THE TASK — Put the records below into a numbered list, one line per item, skipping blank lines and leaving out the pictures.

LISTED ENTRIES —
_ _ _

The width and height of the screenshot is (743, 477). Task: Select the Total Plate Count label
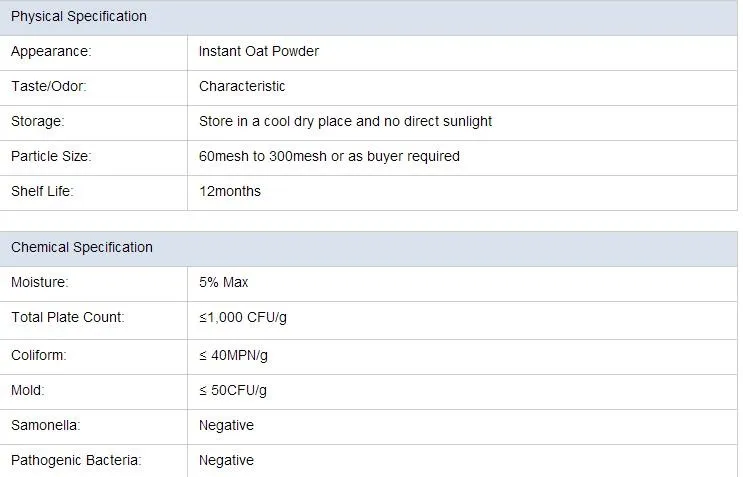point(68,317)
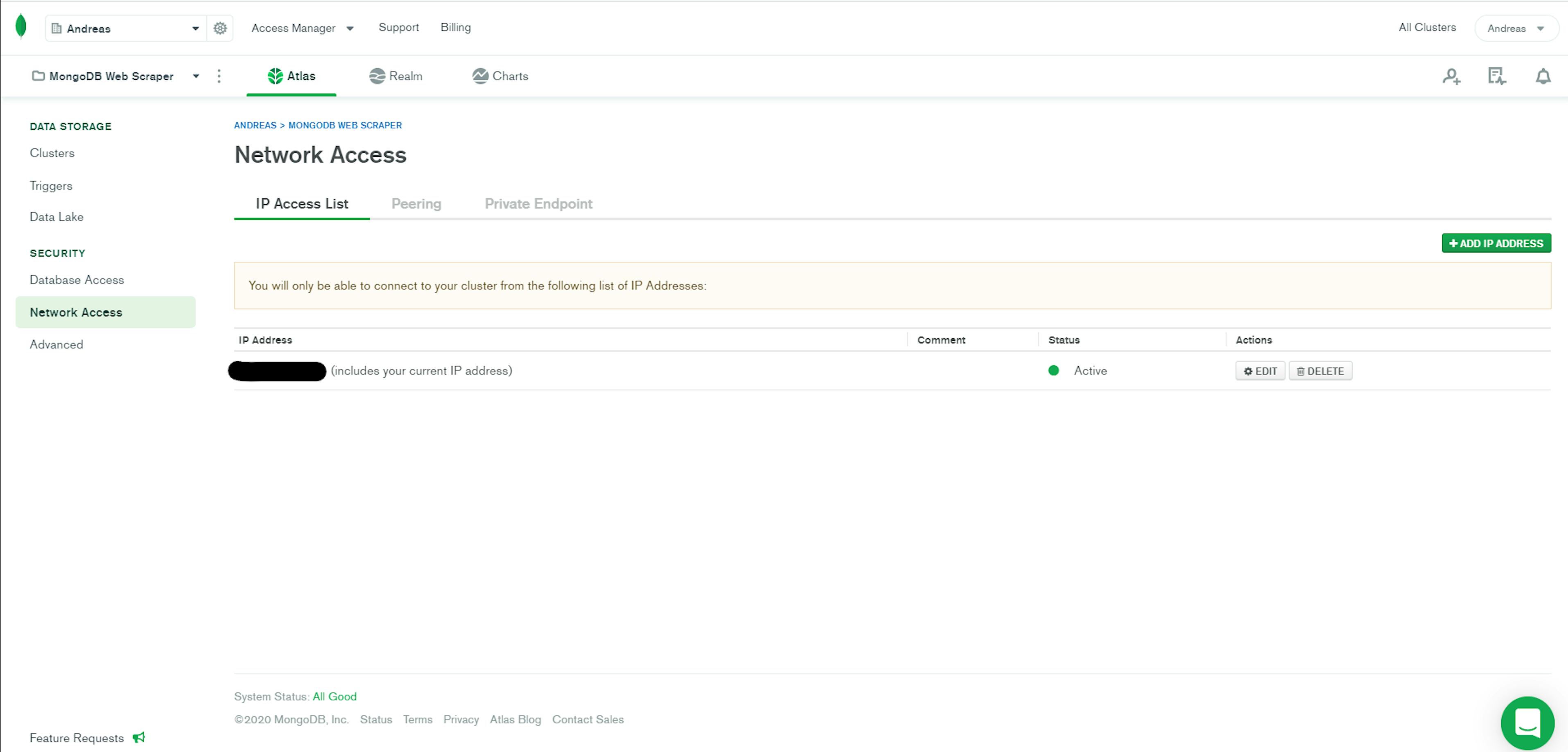Open the Billing menu item
Screen dimensions: 1568x752
click(456, 27)
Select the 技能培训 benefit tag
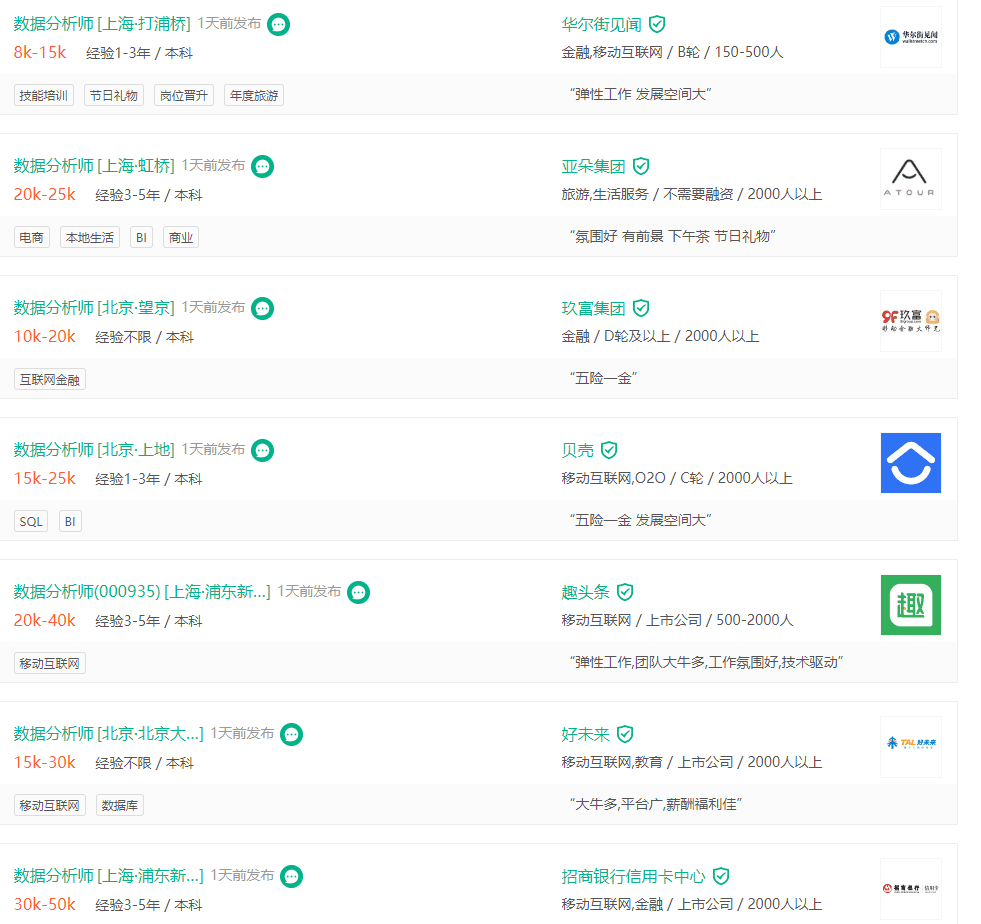This screenshot has height=924, width=981. tap(43, 96)
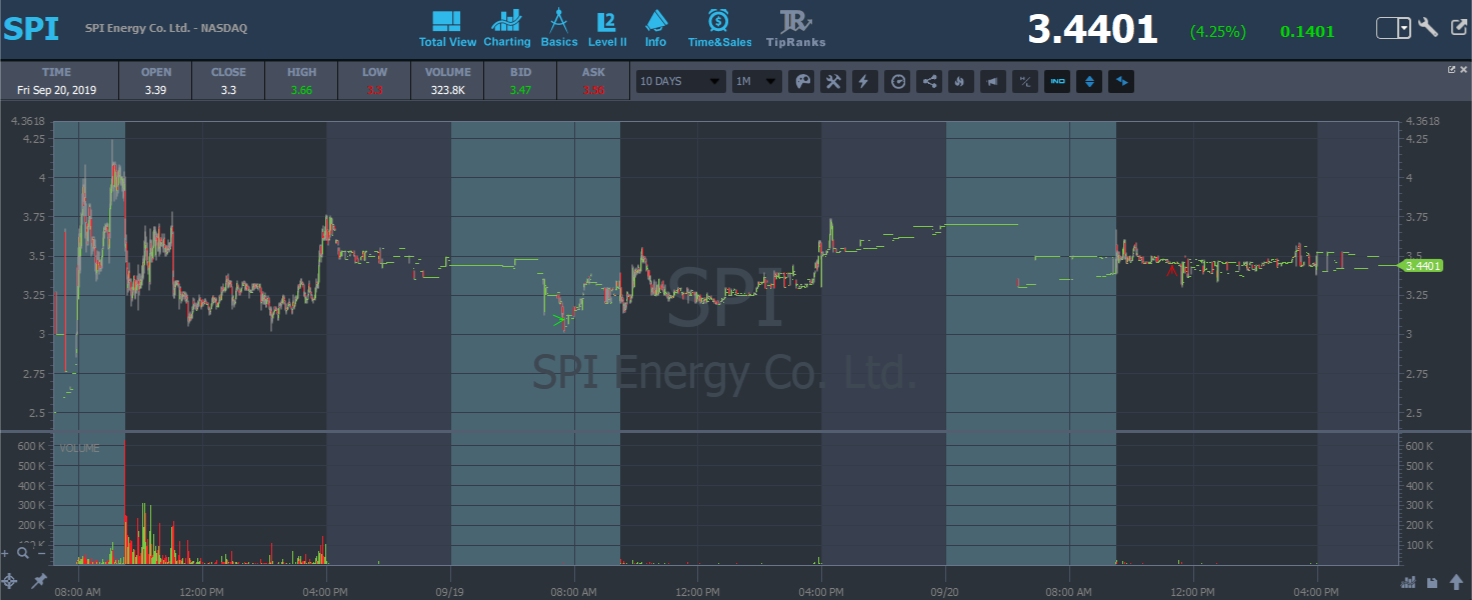Viewport: 1472px width, 600px height.
Task: Click the flame icon in chart toolbar
Action: [961, 82]
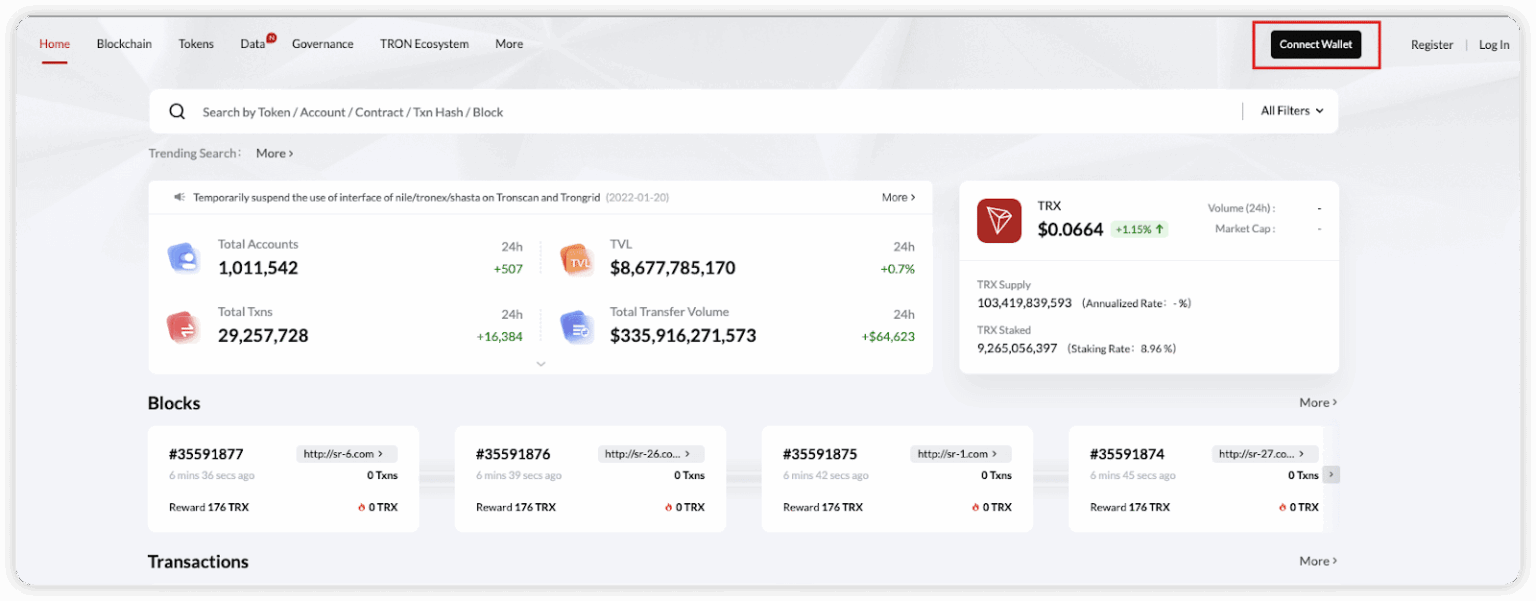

_ _ _

FINISHED ANSWER —
1. The width and height of the screenshot is (743, 477). Task: Select the Total Plate Count label
2. point(68,317)
3. Open the Billing menu item
4. Screen dimensions: 1568x752
5. click(456, 27)
6. Select the 技能培训 benefit tag
7. This screenshot has height=924, width=981. tap(43, 96)
8. Viewport: 1472px width, 600px height.
9. Task: Click the flame icon in chart toolbar
10. Action: [961, 82]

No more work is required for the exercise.